Was schaue ich nun zu dieser Jahreszeit:
Die 5. Staffel von Downton Abbey - ich frage mich, wie weit kann Julian Fellowes diese Story noch spinnen? Sie ist so gut gemacht, da bleibt selbst Hubby manchmal sitzen und schaut mit mir, allerdings wirklich nur manchmal!

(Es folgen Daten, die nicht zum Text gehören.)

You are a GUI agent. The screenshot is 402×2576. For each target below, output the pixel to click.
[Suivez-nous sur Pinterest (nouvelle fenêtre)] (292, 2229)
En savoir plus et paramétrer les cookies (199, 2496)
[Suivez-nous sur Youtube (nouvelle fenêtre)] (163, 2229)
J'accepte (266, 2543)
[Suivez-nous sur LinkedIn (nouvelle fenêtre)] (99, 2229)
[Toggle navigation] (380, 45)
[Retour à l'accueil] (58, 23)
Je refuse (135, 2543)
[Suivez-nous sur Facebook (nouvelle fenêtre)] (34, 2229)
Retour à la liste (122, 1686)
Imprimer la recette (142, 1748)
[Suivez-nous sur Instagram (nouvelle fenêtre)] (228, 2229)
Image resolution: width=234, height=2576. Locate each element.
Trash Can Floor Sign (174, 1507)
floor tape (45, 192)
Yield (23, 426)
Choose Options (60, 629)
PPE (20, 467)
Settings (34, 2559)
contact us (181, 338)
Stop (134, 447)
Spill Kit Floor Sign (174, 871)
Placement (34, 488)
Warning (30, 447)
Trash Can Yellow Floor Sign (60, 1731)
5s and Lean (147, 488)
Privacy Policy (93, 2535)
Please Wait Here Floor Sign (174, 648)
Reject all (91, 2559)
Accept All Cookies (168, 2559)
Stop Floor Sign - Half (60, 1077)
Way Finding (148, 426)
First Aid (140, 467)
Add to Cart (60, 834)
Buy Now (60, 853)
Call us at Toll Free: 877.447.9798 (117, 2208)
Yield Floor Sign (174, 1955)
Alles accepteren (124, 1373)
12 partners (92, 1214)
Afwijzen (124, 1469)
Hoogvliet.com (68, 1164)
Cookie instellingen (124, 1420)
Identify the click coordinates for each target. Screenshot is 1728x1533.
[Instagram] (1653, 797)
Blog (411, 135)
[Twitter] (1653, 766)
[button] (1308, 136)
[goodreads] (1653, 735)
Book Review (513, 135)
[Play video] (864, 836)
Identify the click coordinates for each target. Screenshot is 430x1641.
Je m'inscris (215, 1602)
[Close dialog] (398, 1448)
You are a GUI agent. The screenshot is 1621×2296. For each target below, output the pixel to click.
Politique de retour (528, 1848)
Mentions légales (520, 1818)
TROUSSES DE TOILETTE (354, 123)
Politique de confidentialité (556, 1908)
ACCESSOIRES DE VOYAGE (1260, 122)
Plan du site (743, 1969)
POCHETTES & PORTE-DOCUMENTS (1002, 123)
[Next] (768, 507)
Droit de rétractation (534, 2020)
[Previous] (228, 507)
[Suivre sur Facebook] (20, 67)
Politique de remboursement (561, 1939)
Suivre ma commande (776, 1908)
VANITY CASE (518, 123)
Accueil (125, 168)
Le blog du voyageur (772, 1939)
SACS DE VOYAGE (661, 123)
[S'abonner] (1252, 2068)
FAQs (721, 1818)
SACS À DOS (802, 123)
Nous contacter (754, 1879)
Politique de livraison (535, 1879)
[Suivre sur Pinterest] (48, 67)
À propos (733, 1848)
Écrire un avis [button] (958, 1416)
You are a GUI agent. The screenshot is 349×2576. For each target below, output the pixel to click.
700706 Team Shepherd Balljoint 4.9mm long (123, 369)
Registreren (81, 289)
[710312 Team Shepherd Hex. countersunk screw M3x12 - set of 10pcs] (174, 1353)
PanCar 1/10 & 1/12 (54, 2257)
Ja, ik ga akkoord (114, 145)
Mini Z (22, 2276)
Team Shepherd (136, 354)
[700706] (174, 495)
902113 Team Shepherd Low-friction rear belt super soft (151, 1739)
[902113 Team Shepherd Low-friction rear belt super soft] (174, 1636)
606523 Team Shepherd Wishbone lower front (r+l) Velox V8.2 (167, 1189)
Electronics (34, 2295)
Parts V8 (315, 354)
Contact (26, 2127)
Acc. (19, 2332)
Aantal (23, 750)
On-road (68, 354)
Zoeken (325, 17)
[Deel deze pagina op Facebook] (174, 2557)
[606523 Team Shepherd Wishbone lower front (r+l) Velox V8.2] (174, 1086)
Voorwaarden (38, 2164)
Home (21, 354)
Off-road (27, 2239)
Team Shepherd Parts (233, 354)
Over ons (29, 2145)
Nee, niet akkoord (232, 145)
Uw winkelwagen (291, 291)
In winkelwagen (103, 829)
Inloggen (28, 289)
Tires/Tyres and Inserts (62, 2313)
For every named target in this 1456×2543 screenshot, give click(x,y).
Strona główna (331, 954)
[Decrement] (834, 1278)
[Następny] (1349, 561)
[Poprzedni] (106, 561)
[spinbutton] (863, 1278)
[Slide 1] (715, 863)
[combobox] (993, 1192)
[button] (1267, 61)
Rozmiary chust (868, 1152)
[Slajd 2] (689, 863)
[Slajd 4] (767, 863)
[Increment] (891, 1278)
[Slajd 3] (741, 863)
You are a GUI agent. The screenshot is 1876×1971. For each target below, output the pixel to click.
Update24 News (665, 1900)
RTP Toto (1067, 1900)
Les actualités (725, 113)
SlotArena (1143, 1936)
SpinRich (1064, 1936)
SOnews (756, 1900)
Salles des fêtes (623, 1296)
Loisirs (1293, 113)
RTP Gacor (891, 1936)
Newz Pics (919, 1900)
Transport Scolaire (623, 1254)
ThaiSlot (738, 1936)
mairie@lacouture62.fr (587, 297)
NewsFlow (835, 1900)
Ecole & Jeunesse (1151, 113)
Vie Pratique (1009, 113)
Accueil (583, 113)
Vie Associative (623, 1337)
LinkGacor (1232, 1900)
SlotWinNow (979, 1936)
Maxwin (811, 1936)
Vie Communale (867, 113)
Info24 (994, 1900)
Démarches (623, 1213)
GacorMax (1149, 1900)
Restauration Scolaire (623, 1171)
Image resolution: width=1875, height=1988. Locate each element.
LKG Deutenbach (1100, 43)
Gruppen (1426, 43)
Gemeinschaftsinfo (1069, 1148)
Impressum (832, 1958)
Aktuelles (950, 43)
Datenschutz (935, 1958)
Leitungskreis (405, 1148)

Weiterhin geben sich Rom und Italien in verschiedenen Programmen die Ehre. Ich bin ja auch begeisterter 'Armchair Traveller' und genieße es daher im Winter die Urlaubsmöglichkeiten fürs kommende Jahr im Kopf schon einmal durchzuspielen, und ein bisschen Geschichte kommt bei mir auch immer an. Derweil begeisters sich Hubby für alle möglichen Sportarten. So ist für jeden etwas dabei.